Chelsea have been granted planning permission to build a new 60,000-seater stadium, which will bring the west London club in line with some of their Premier League rivals. A look at how the stadiums of the league's current top six clubs compare:
Arsenal
Stadium: Emirates Stadium, London
Opened: 2006
Capacity (for Premier League games): 60,260
Match-day revenue (2014-15, Deloitte figures): £132 million ($162.3 million, 152.1 million euros)
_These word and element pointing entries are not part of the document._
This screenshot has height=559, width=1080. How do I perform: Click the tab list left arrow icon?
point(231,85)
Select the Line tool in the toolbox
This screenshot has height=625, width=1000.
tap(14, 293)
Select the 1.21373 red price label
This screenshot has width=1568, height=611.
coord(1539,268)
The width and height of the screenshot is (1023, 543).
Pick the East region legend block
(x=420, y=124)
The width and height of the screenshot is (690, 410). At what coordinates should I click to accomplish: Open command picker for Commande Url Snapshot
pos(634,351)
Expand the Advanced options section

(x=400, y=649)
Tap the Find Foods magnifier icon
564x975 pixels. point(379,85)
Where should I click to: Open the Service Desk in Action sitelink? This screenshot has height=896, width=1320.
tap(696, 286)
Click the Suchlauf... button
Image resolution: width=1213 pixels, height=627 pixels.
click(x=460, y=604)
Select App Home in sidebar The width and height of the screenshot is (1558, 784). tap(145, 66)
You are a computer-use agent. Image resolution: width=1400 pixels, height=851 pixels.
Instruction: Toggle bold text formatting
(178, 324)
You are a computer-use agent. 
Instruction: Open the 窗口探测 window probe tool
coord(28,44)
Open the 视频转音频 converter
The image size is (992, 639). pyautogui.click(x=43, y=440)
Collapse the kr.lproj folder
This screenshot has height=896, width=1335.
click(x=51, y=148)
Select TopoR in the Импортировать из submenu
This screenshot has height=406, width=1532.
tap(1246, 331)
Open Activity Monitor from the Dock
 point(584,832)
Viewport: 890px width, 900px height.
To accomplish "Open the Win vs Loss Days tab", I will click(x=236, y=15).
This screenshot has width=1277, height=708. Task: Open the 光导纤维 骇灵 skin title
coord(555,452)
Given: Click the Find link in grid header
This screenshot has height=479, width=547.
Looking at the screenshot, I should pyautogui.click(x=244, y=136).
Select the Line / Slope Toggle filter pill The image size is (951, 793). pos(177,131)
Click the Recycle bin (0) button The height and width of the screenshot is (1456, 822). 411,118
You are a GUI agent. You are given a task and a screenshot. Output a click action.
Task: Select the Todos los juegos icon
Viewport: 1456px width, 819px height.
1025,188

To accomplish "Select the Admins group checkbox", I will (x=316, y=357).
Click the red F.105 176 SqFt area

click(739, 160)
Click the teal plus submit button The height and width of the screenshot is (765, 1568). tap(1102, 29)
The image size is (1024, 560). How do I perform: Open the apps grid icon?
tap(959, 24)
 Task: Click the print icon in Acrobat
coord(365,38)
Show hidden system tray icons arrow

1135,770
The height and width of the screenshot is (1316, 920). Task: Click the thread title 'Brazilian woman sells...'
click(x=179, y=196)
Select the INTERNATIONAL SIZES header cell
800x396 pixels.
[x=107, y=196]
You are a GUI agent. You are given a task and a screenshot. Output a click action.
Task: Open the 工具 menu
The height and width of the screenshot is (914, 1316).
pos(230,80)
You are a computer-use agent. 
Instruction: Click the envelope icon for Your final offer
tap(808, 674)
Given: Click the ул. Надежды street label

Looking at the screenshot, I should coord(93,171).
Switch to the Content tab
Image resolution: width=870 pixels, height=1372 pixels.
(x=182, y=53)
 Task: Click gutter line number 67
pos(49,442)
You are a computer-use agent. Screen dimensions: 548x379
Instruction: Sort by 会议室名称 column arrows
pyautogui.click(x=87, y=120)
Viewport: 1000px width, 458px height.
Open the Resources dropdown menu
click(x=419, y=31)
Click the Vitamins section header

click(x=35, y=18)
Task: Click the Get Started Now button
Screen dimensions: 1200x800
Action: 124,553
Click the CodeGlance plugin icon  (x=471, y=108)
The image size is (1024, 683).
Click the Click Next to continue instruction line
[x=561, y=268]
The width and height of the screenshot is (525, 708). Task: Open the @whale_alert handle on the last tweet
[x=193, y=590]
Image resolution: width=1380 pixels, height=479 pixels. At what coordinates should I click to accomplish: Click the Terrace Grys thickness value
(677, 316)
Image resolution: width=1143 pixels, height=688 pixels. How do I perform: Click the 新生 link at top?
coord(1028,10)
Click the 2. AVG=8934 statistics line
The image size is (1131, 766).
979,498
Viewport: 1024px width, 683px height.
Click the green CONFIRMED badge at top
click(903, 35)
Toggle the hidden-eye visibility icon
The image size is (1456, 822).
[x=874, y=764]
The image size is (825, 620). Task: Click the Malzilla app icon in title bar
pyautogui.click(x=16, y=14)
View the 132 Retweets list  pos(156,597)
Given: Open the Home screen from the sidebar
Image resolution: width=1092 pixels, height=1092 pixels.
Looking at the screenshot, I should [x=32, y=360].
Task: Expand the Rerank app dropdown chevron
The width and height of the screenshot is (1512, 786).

After 93 years at Highbury, Arsenal left in 2006 to move to a new, purpose-built stadium a stone's throw from their former home. The stadium's £390 million cost impacted on the club's spending power in the transfer market and prompted manager Arsene Wenger to place increasing faith in young players. But while Arsenal remain without a Premier League title since 2004, financially the move was a huge success, with the club boasting the highest match-day revenues of any European club in the 2014-15 season.
Chelsea
Stadium: Stamford Bridge, London
Opened: 1877
Capacity: 41,631
Match-day revenue: £93 million
Projected capacity (new stadium): 60,000
With a capacity of under 42,000, Chelsea's ground is only the seventh biggest in the English top flight behind Manchester United, Arsenal, Manchester City, Sunderland, Liverpool and West Ham United. They plan to build a stylish new arena on the same site, designed by the architects behind Beijing's Bird's Nest stadium, at a cost of around £500 million. But the club still need approval from the local authorities and Mayor of London Sadiq Khan before they can begin tearing down Stamford Bridge.
Liverpool
Stadium: Anfield, Liverpool
Opened: 1884
Capacity: 54,167
Match-day revenue: £75 million
Liverpool were obliged to play their first three league games away from home this season as the finishing touches were applied to their new £114 million Main Stand, which now towers over the 133-year-old stadium. American owners Fenway Sports Group have also revealed plans to expand the Anfield Road Stand by adding 4,800 seats, which would take the overall capacity to close to 60,000. But the additional development is on hold, with chief executive Ian Ayre having voiced fears it would not prove cost-effective.
Manchester City
Stadium: Etihad Stadium, Manchester
Opened: 2003
Capacity: 55,097
Match-day revenue: £57 million
Built to stage the athletics at the 2002 Commonwealth Games, the City of Manchester Stadium was converted into a football ground in a project jointly funded by Manchester City and the local authorities. A new 7,000-seat third tier in the South Stand opened last year, taking the ground's capacity to over 55,000, and there are plans to add a mirror tier in the North Stand, which would raise the capacity to over 60,000. The stadium is connected by a footbridge to City's sprawling training complex, a 200-acre development built on reclaimed land.
Manchester United
Stadium: Old Trafford, Manchester
Opened: 1910
Capacity: 75,643
Match-day revenue: £114 million
With a capacity of close to 76,000, United boast the biggest club stadium in Britain and the fifth biggest in Europe. Successive expansion projects in the 1990s and 2000s saw the ground's capacity swell from around 45,000 to close to 76,000. But works to accommodate more disabled spectators, scheduled to be carried out later this year, mean the ground stands to lose around 3,000 seats.
Tottenham Hotspur
Stadium: White Hart Lane, London
Opened: 1899
Capacity: 32,000
Match-day revenue: £54 million
Projected capacity (new stadium): 61,000
White Hart Lane's northeast corner vanished during the close season -- with the loss of some 4,000 seats -- in order to make space for the giant new stadium that is rising from the earth around it. Tottenham are expected to relocate to Wembley for next season before moving into their new home, which is being built on the site of the current ground, for the 2018-19 campaign. Thumbing their noses at north London rivals Arsenal, Spurs have made sure their new ground will be a few hundred seats bigger than the Emirates.